• confocal microscopy
• flim
• metabolism
• nadh
• ncx-nes
• neural differentiation
• phasor
• stem cells

Neurogenesis in vivo is a long and complex process, characterised by the successive generation of several distinct cell typesfrom a primordial pluripotent population, neuroepithelial stem (NES) cells. The challenge of recapitulating this phenomenon in vitro has led to the establishment of several cell models that can be used to study it and its alterations, which lead to a wealth of neurological and psychiatric disorders. NCX-NES cells are one of the most recent of such models, and we decided here to employ it to study the changes that take place in cell metabolism during differentiation.

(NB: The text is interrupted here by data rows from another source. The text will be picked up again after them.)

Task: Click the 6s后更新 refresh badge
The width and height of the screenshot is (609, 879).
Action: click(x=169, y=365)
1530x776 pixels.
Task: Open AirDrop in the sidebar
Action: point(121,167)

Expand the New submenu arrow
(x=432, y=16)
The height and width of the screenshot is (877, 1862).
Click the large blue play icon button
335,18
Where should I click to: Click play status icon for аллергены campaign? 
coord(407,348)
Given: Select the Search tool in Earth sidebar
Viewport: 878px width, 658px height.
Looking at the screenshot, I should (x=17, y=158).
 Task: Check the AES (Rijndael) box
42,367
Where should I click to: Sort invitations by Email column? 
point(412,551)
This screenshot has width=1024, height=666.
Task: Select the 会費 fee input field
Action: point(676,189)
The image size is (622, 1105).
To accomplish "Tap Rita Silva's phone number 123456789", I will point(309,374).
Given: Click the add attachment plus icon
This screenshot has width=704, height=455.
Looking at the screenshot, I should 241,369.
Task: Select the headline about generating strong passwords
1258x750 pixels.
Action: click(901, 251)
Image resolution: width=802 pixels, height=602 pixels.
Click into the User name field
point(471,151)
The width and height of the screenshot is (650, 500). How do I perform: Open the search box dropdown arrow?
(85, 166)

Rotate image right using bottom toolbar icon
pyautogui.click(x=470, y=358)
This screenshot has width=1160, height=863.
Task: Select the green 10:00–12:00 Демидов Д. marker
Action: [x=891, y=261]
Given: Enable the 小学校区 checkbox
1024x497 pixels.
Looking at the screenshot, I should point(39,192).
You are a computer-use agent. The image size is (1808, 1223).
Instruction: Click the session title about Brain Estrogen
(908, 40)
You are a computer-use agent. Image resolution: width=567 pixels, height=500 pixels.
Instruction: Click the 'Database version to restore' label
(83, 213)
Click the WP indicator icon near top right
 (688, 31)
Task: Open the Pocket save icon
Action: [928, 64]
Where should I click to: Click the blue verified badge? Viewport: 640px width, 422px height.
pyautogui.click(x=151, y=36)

In particular, we decided to use a label-free imaging technique, NAD(P)H fluorescence lifetime imaging microscopy (FLIM), followed by phasor analysis. This technique allows to probe the state of NAD(P)H, a common cofactor of metabolic enzymes, and determine whether it is mostly bound to these enzymes or not, which can be in turn traced back to a high/low oxydative activity. The technique is fast, non-destructive and highly sensitive, enabling single-cell and even subcellular analysis. The results tend to support the current opinion of aerobic glycolysis being the main actor at the NES stage but being later superseded by oxydative phosphorylation in mature neurons.